London:  When Saudi King Abdullah arrived home last week, he came bearing gifts: handouts worth $37 billion (Dh135.88 billion), apparently intended to placate Saudis of modest means and insulate the world’s biggest oil exporter from the wave of protest sweeping the Arab world.

But some of the biggest handouts over the past two decades have gone to his own extended family, according to unpublished American diplomatic cables dating back to 1996.

The cables obtained by WikiLeaks provide insight into how much the royal welfare programme has cost the country - not just financially but in terms of undermining social cohesion.

Other schemes

Besides the huge monthly stipends that every Saudi royal receives, the cables detail various money-making schemes some royals have used to finance their lavish lifestyles over the years. Among them: siphoning off money from "off-budget" programmes controlled by senior princes, sponsoring expatriate workers who then pay a small monthly fee to their royal patron and, simply, "borrowing from the banks, and not paying them back."

As long ago as 1996, US officials noted that such unrestrained behaviour could fuel a backlash against the Saudi elite. In the assessment of the US embassy in Riyadh in a cable from that year, "of the priority issues the country faces, getting a grip on royal family excesses is at the top."

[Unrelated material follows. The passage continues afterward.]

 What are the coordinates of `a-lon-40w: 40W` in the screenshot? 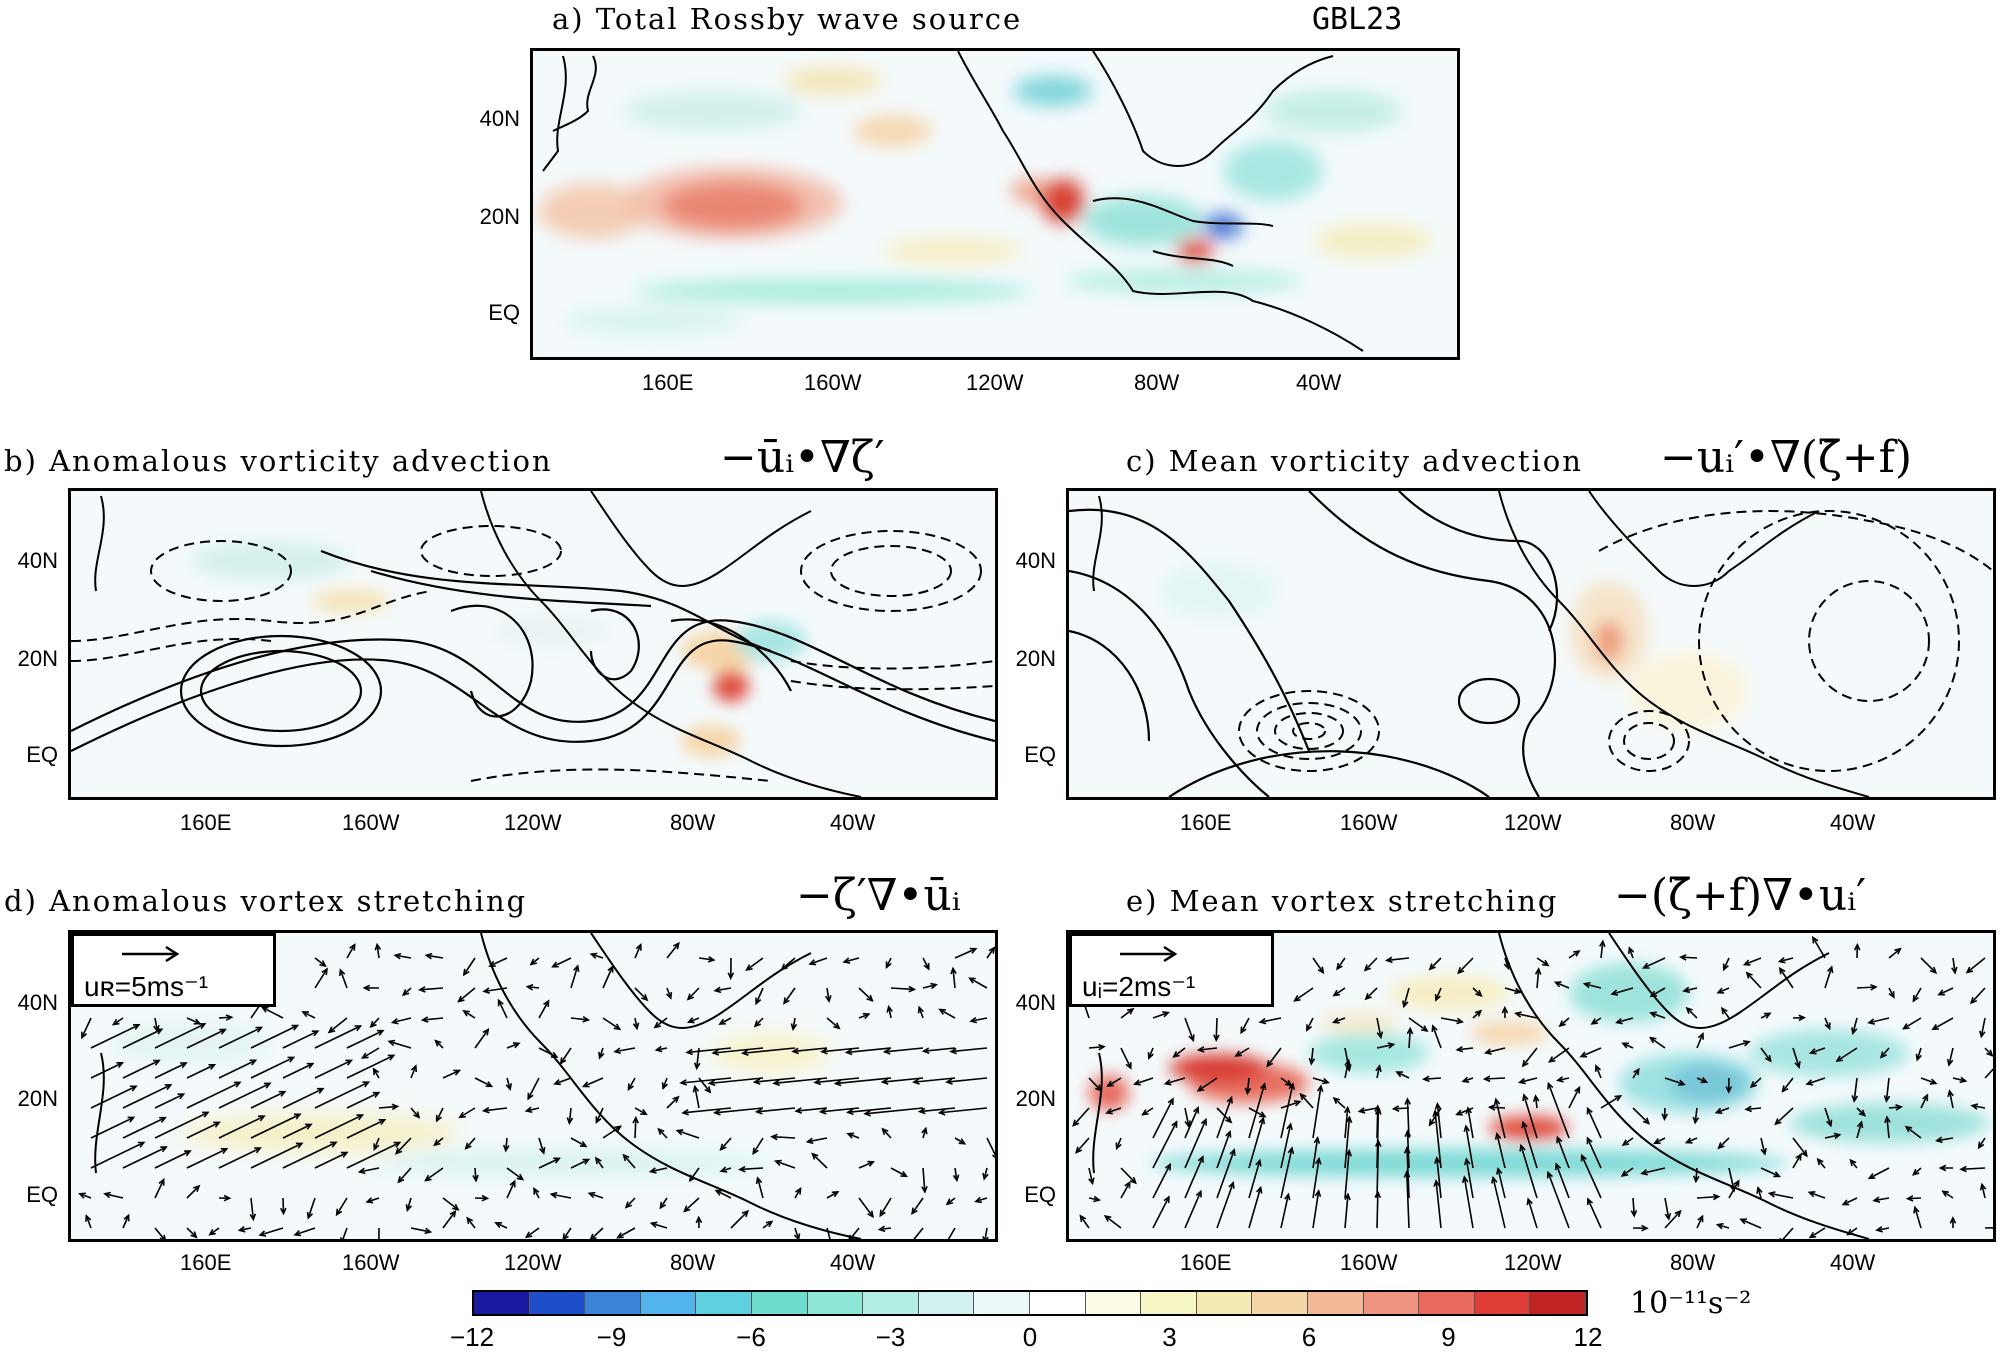 It's located at (1318, 383).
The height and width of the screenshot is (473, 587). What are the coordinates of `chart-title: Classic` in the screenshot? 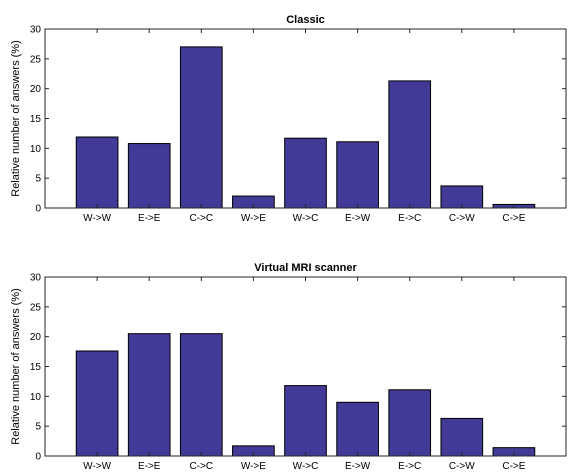 It's located at (306, 20).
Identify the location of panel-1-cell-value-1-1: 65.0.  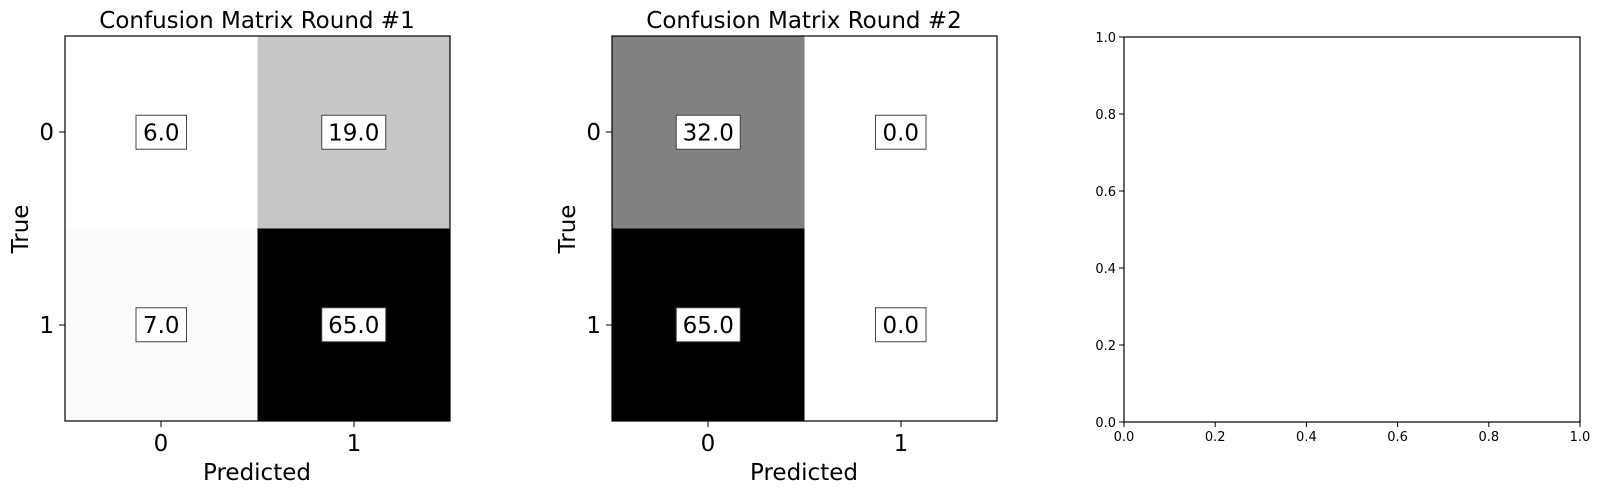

A 2007 cable showed that King Abdullah has made changes since taking the throne six years ago, but recent turmoil in the Middle East underlines the deep-seated resentment about economic disparities and corruption in the region.

A Saudi government spokesman declined to comment.

The November 1996 cable entitled "Saudi Royal Wealth: Where do they get all that money?"- provides an extraordinarily detailed picture of how the royal patronage system works. It’s the sort of overview that would have been useful required reading for years in the US State department.

It begins with a line that could come from a fairytale: "Saudi princes and princesses, of whom there are thousands, are known for the stories of their fabulous wealth - and tendency to squander it."

The most common mechanism for distributing Saudi Arabia's wealth to the royal family is the formal, budgeted system of monthly stipends that members of the Al Saud family receive, according to the cable.

Managed by the Ministry of Finance's "Office of Decisions and Rules", which acts like a kind of welfare office for Saudi royalty, the royal stipends in the mid-1990s ran from about $800 a month for "the lowliest member of the most remote branch of the family" to $200,000-$270,000 a month for one of the surviving sons of Abdul Aziz Bin Saud, the founder of modern Saudi Arabia.

Grandchildren received around $27,000 a month, "according to one contact familiar with the stipends" system, the cable says. Great-grandchildren received about $13,000 and great-great- grandchildren $8,000 a month.

"Bonus payments are available for marriage and palace building," according to the cable, which estimates that the system cost the country, which had an annual budget of $40 billion at the time, some $2 billion a year.

After a visit to the Office of Decisions and Rules, which was in an old building in Riyadh's banking district, the US embassy's economics officer described a place "bustling with servants picking up cash for their masters".

The office distributed the monthly stipends - not just to royals but to "other families and individuals granted monthly stipends in perpetuity". It also fulfilled "financial promises made by senior princes".